Springsteen’s update today came in the form of a short video backed by an unreleased instrumental track that sounds like a variation on the Wrecking Ball entry “Easy Money.” The linked website specifies a timeframe for the compiled recordings from 1983-2018. There’s not too much else to charge speculation here, but keen-eyed fans can note in the overlays what appears to be the original lyric sheet for “Delivery Man,” an outtake from 1983’s Born in the U.S.A, as well as a scrap of studio paperwork from the 1993 sessions for “Streets of Philadelphia.” 
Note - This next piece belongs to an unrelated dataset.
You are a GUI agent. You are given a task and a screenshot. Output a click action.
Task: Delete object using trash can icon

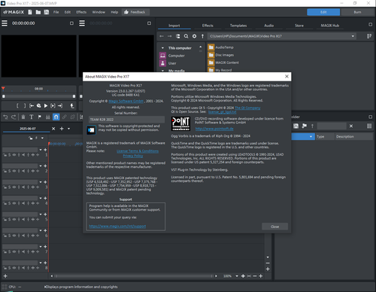click(x=23, y=117)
Springsteen first opened up his archives in 1998 with Tracks, a celebrated four-disc collection of 66 unheard recordings from throughout his career. While he’s followed up on that impulse since with expanded reissues of Darkness on the Edge of Town, The River and more, he’s also kept stirring the pot for a follow-up to the revealing compilation. Word from the electrified rumor mill is that Tracks II may be even more comprehensive than its predecessor, with as many as seven discs.
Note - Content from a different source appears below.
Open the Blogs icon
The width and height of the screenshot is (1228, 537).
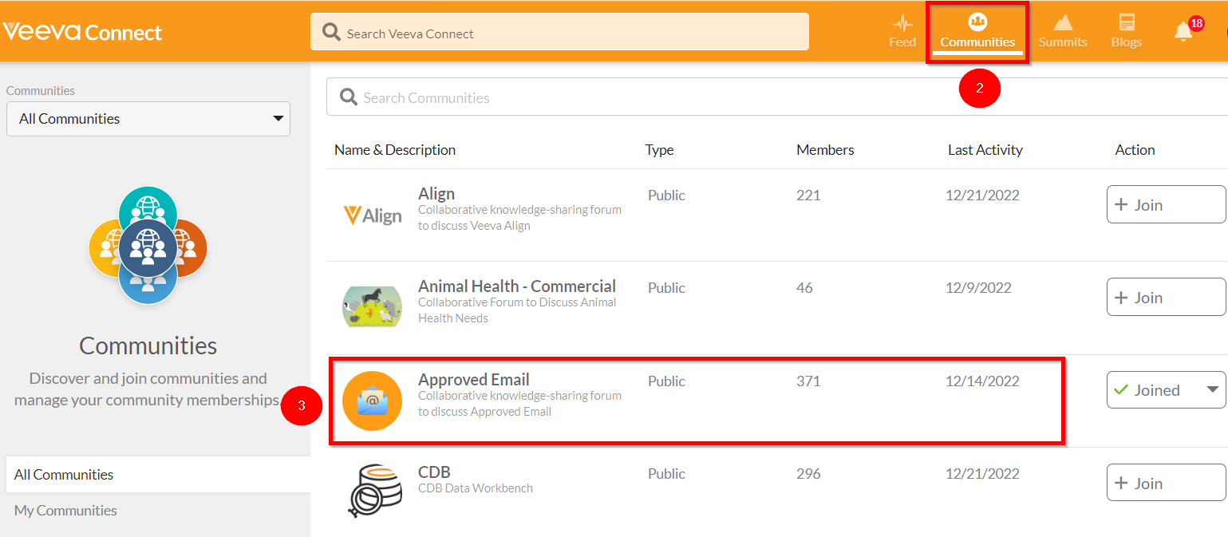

“I have a box set of five unreleased albums that are basically post-1988,” Springsteen shared on his vault in a revealing comment to Rolling Stone in 2022. “People look at my work in the ’90s, and they go, ‘the ’90s wasn’t a great decade for Bruce. He was kind of doing this, and he wasn’t in the E Street Band.’ I actually made a lot of music during that period of time. I actually made albums. For one reason or another, the timing wasn’t right or whatever, I didn’t put them out.”